___ INPUT DATA ___

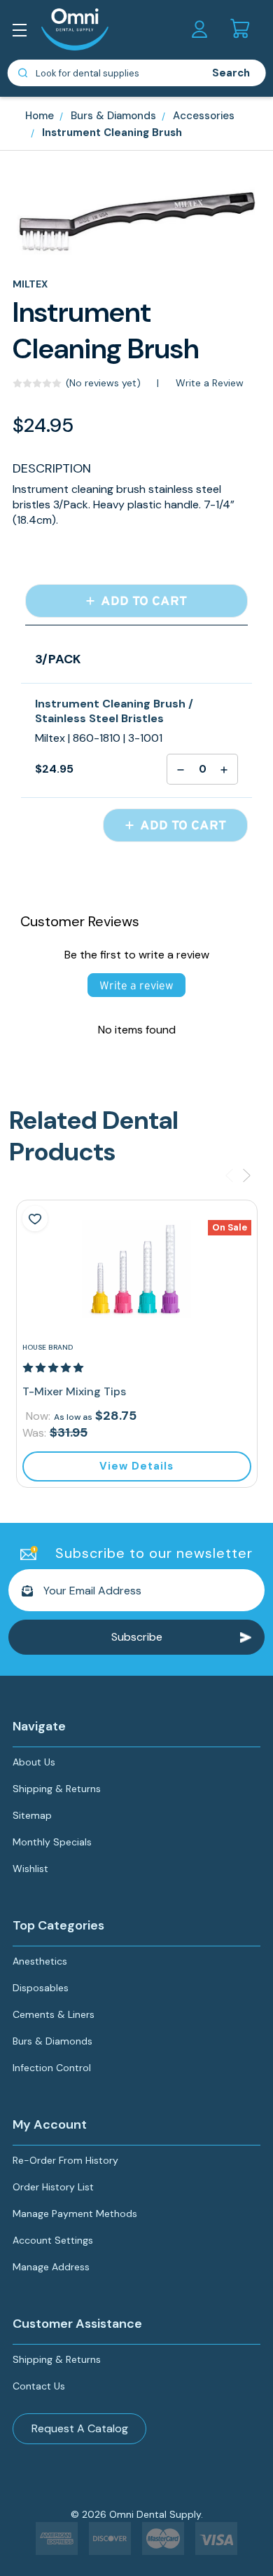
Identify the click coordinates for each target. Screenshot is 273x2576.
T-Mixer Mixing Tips (74, 1391)
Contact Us (39, 2386)
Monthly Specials (52, 1842)
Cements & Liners (53, 2014)
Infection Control (52, 2067)
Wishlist (30, 1868)
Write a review (136, 985)
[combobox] (102, 73)
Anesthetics (40, 1961)
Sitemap (32, 1815)
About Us (34, 1762)
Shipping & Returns (57, 1788)
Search (231, 73)
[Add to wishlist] (35, 1218)
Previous (229, 1175)
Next (246, 1175)
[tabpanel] (137, 1343)
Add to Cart (142, 601)
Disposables (41, 1987)
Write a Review (210, 383)
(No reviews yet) (103, 383)
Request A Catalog (79, 2428)
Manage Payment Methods (75, 2213)
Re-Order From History (65, 2160)
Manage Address (51, 2266)
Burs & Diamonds (52, 2041)
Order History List (53, 2187)
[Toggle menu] (23, 33)
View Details (136, 1466)
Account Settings (53, 2240)
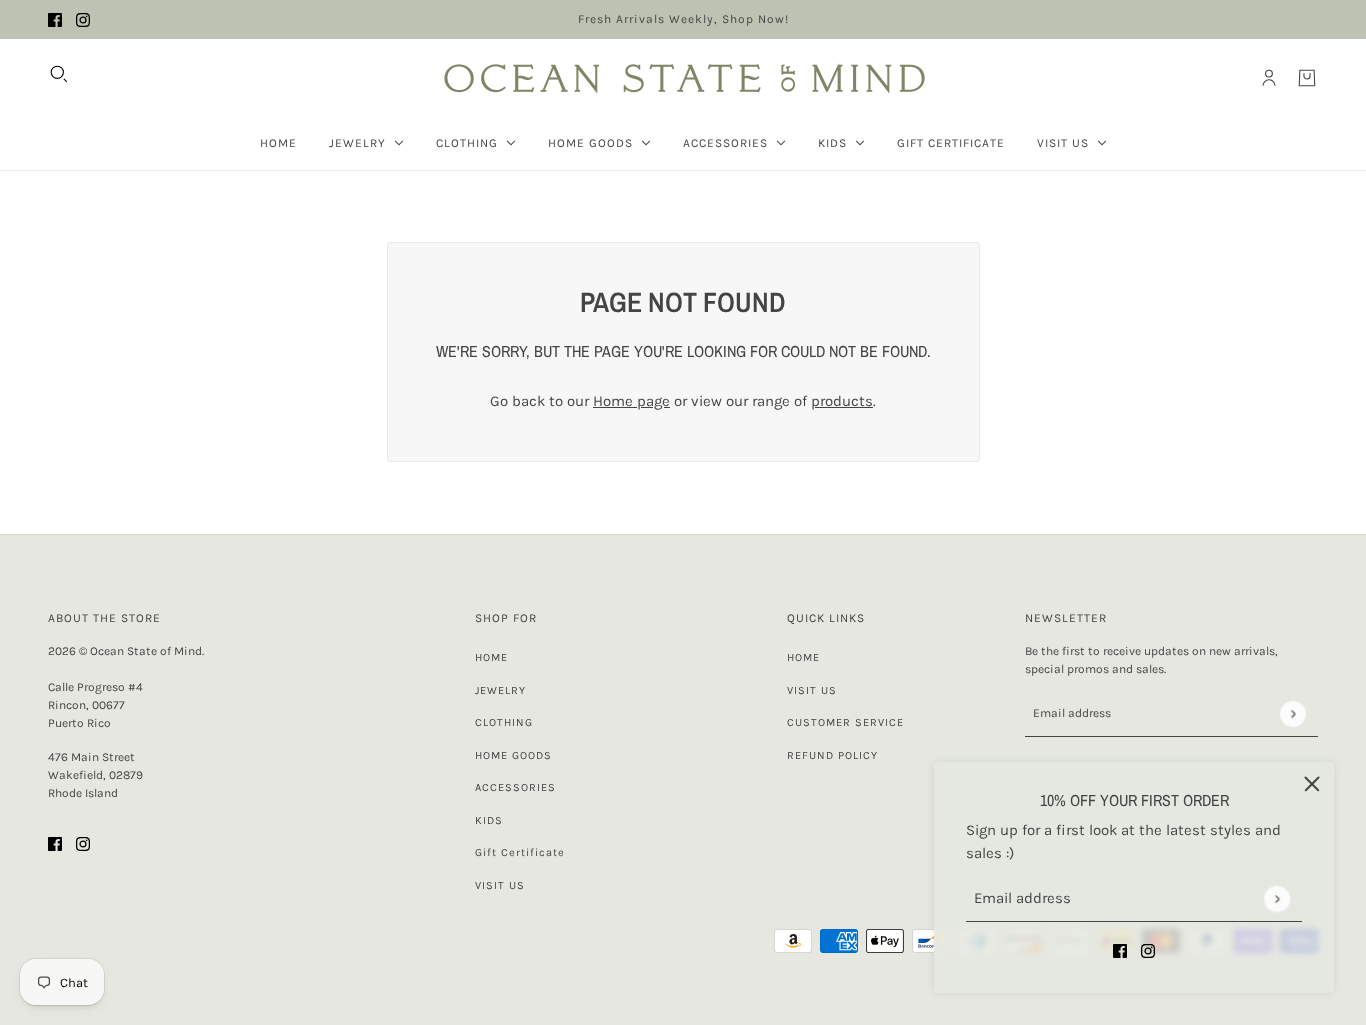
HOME (491, 657)
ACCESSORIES (515, 787)
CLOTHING (504, 722)
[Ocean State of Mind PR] (683, 77)
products (842, 401)
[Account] (1269, 78)
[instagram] (83, 19)
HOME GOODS (513, 755)
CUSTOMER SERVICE (845, 722)
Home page (631, 401)
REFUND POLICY (832, 755)
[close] (1312, 784)
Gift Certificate (520, 852)
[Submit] (1276, 898)
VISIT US (500, 885)
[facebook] (55, 19)
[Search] (59, 74)
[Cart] (1307, 78)
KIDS (489, 820)
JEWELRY (500, 690)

___

EXERCISE OBJECTIVE: In the copy, include no pictures; otherwise transcribe the entries exactly.

THE COMPLETED TASK:
Identify the click coordinates for each target. Screenshot is 273x2576.
T-Mixer Mixing Tips (74, 1391)
Contact Us (39, 2386)
Monthly Specials (52, 1842)
Cements & Liners (53, 2014)
Infection Control (52, 2067)
Wishlist (30, 1868)
Write a review (136, 985)
[combobox] (102, 73)
Anesthetics (40, 1961)
Sitemap (32, 1815)
About Us (34, 1762)
Shipping & Returns (57, 1788)
Search (231, 73)
[Add to wishlist] (35, 1218)
Previous (229, 1175)
Next (246, 1175)
[tabpanel] (137, 1343)
Add to Cart (142, 601)
Disposables (41, 1987)
Write a Review (210, 383)
(No reviews yet) (103, 383)
Request A Catalog (79, 2428)
Manage Payment Methods (75, 2213)
Re-Order From History (65, 2160)
Manage Address (51, 2266)
Burs & Diamonds (52, 2041)
Order History List (53, 2187)
[Toggle menu] (23, 33)
View Details (136, 1466)
Account Settings (53, 2240)
HOME (491, 657)
ACCESSORIES (515, 787)
CLOTHING (504, 722)
[Ocean State of Mind PR] (683, 77)
products (842, 401)
[Account] (1269, 78)
[instagram] (83, 19)
HOME GOODS (513, 755)
CUSTOMER SERVICE (845, 722)
Home page (631, 401)
REFUND POLICY (832, 755)
[close] (1312, 784)
Gift Certificate (520, 852)
[Submit] (1276, 898)
VISIT US (500, 885)
[facebook] (55, 19)
[Search] (59, 74)
[Cart] (1307, 78)
KIDS (489, 820)
JEWELRY (500, 690)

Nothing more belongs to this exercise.